*Work to be completed*: Copy out the lines below word for word, but leave out the pictures.

====================

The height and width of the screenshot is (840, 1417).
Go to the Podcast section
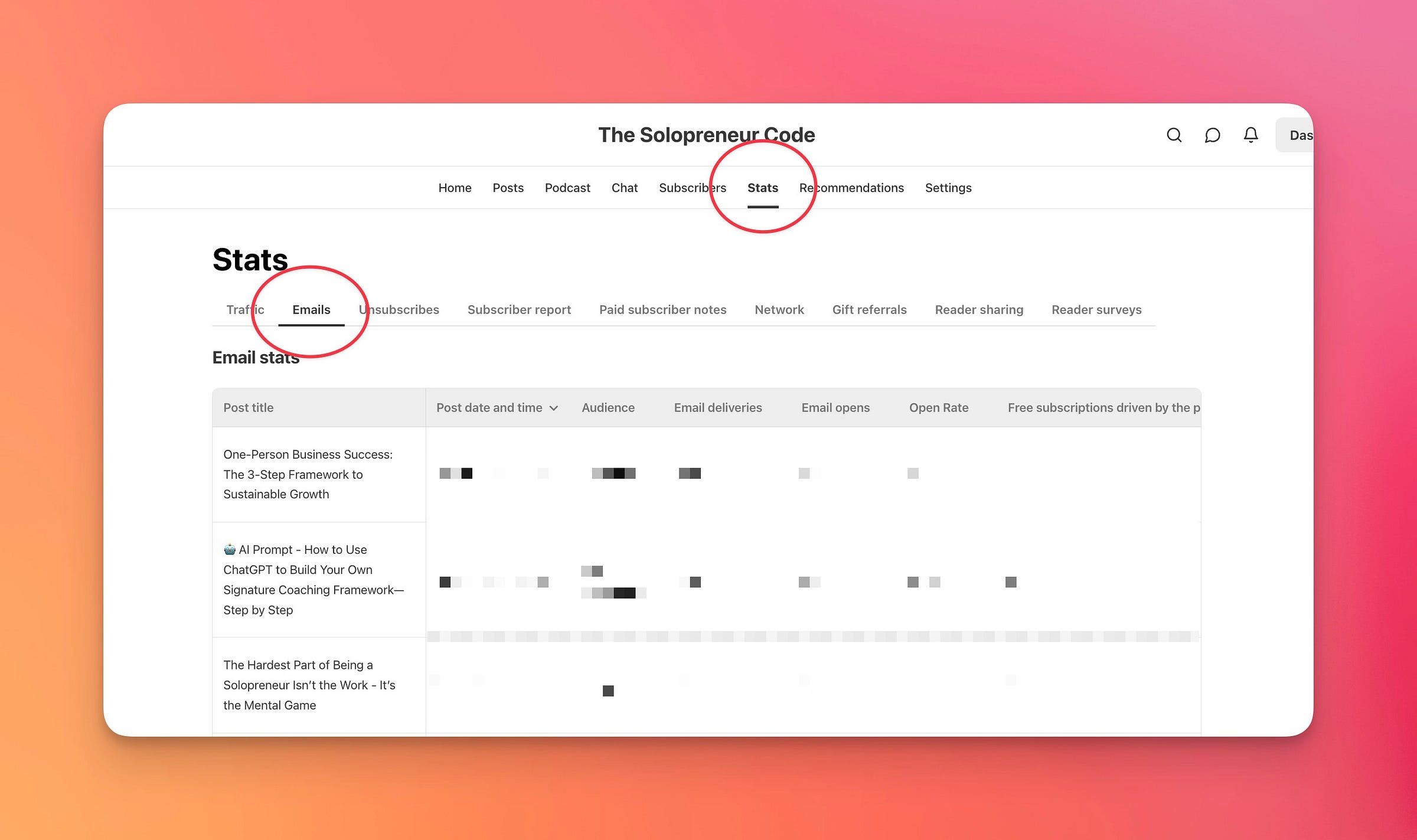(x=567, y=188)
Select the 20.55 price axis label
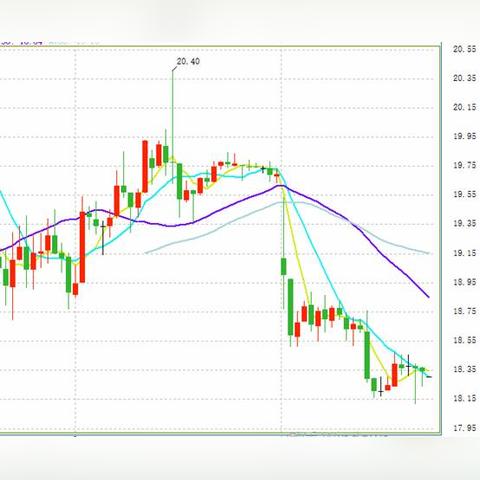 coord(464,49)
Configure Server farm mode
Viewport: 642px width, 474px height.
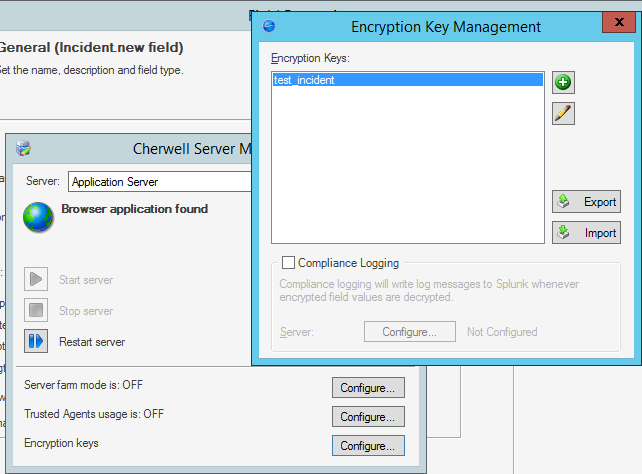[368, 387]
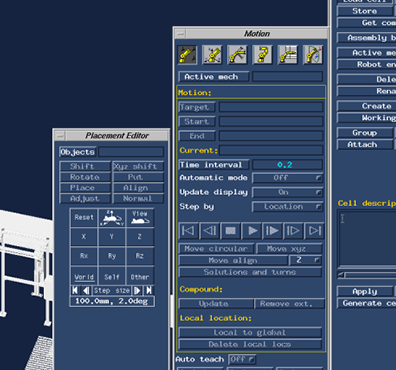The width and height of the screenshot is (396, 370).
Task: Click the frame axes placement icon
Action: tap(112, 218)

====================

*Output of the exercise*:
The height and width of the screenshot is (840, 1417).
Go to the Podcast section
(x=567, y=188)
Select the 20.55 price axis label
 coord(464,49)
Configure Server farm mode
Viewport: 642px width, 474px height.
[368, 387]
The width and height of the screenshot is (396, 370).
Task: Click the frame axes placement icon
Action: tap(112, 218)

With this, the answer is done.